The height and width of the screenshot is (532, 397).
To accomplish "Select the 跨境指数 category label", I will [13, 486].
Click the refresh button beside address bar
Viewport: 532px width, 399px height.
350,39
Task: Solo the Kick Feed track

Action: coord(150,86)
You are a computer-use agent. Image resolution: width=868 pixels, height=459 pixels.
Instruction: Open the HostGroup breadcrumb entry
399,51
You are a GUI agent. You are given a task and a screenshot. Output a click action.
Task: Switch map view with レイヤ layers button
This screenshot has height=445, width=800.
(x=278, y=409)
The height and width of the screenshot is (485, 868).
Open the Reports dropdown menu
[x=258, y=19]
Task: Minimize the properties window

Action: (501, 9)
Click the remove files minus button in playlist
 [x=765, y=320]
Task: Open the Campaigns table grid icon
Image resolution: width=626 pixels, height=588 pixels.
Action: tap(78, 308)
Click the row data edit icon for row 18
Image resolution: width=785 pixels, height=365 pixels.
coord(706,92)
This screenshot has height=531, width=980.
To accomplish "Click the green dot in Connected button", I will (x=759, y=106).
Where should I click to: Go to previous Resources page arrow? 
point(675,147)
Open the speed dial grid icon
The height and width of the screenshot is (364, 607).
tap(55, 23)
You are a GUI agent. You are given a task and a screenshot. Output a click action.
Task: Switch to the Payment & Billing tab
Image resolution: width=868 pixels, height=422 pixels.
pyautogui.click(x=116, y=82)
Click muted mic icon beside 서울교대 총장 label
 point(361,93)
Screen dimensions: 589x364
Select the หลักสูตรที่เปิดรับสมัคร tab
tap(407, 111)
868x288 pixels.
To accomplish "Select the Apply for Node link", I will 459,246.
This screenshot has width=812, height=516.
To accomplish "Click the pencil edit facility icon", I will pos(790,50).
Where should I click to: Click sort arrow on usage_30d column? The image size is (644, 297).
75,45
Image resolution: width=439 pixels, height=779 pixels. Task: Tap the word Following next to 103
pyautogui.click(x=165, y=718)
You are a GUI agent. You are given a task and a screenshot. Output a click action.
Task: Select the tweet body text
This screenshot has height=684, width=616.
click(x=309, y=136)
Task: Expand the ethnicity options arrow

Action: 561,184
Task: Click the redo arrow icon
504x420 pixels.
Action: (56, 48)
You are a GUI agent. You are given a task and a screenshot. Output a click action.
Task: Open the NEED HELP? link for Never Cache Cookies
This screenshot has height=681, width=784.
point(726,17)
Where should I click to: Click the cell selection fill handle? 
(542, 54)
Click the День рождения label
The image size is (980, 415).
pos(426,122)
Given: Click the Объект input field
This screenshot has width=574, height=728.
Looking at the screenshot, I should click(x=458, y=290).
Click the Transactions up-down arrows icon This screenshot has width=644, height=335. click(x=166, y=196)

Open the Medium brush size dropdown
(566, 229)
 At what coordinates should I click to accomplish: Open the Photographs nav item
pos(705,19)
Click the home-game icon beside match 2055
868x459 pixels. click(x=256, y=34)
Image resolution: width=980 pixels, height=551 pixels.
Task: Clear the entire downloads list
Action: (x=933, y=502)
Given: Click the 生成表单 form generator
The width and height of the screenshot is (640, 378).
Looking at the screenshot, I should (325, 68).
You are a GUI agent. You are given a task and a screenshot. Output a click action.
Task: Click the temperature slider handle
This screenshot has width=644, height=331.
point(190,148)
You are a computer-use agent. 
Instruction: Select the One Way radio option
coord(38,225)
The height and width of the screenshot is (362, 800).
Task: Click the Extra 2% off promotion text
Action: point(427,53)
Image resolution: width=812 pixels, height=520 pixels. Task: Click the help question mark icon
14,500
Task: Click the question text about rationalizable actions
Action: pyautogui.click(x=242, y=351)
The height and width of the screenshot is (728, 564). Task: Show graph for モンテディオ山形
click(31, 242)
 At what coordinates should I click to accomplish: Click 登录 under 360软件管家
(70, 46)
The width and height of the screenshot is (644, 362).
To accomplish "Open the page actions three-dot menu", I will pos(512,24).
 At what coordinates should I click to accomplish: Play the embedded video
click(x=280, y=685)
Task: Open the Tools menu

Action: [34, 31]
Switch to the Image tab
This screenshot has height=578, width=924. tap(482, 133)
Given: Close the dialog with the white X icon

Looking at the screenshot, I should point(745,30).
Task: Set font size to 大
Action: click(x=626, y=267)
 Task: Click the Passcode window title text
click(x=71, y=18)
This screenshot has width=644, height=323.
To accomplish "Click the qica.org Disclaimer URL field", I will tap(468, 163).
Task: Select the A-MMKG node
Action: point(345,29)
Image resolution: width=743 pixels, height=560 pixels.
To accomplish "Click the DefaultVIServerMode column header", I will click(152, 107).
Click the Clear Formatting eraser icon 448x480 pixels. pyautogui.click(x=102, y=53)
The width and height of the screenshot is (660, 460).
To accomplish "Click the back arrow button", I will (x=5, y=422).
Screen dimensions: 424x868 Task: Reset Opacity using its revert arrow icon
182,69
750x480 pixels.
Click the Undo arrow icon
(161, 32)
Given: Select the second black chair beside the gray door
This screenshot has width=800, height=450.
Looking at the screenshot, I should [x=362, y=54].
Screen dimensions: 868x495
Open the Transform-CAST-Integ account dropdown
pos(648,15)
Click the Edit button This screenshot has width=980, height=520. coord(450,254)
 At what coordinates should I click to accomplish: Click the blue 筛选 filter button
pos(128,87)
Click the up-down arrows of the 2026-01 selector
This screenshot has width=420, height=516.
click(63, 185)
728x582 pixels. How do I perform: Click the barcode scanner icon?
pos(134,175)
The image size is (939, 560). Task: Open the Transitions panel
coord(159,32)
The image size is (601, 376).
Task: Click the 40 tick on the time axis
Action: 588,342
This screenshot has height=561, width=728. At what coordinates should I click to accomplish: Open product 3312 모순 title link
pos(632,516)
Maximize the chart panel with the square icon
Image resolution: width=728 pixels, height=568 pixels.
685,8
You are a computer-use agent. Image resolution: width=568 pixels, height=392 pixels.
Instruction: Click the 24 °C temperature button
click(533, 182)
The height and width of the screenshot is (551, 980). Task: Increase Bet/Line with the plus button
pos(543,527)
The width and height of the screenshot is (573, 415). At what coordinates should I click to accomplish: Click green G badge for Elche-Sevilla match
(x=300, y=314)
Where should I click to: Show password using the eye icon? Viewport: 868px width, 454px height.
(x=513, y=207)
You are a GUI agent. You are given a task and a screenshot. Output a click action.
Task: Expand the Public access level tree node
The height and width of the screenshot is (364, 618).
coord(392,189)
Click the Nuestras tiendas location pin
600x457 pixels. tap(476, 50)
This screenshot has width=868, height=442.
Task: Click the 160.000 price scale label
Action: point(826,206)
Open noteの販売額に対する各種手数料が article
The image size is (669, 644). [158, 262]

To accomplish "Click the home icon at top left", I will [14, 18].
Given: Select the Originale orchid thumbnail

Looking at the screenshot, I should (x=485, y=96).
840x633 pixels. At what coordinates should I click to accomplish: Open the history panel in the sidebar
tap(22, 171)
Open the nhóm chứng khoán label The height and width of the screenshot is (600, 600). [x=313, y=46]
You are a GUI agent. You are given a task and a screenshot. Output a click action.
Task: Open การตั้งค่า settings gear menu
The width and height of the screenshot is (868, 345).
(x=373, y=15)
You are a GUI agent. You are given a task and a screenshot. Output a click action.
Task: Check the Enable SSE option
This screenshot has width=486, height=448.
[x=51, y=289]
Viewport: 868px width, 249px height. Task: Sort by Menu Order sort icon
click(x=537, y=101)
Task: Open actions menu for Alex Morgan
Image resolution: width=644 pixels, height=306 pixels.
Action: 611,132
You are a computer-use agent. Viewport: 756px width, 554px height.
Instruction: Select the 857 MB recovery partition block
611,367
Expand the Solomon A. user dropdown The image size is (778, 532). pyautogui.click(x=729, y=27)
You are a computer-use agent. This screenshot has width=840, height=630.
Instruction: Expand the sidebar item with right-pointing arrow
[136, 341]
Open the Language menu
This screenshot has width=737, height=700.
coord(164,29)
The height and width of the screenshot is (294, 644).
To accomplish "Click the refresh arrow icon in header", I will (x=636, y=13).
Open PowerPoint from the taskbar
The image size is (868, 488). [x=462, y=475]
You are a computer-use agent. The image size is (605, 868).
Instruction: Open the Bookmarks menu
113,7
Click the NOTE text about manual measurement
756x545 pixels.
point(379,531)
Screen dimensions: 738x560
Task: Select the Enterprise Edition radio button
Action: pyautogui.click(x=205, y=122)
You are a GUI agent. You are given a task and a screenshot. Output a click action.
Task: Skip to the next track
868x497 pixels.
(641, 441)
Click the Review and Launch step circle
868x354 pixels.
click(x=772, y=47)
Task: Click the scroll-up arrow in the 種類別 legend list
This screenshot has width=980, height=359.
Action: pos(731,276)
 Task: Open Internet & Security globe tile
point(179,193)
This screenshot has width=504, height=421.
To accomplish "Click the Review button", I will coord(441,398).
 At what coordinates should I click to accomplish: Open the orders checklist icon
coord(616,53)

━━━

Review the entries above and return every line where "arrows" appears.

● Result below
Click the Transactions up-down arrows icon This screenshot has width=644, height=335. click(x=166, y=196)
Click the up-down arrows of the 2026-01 selector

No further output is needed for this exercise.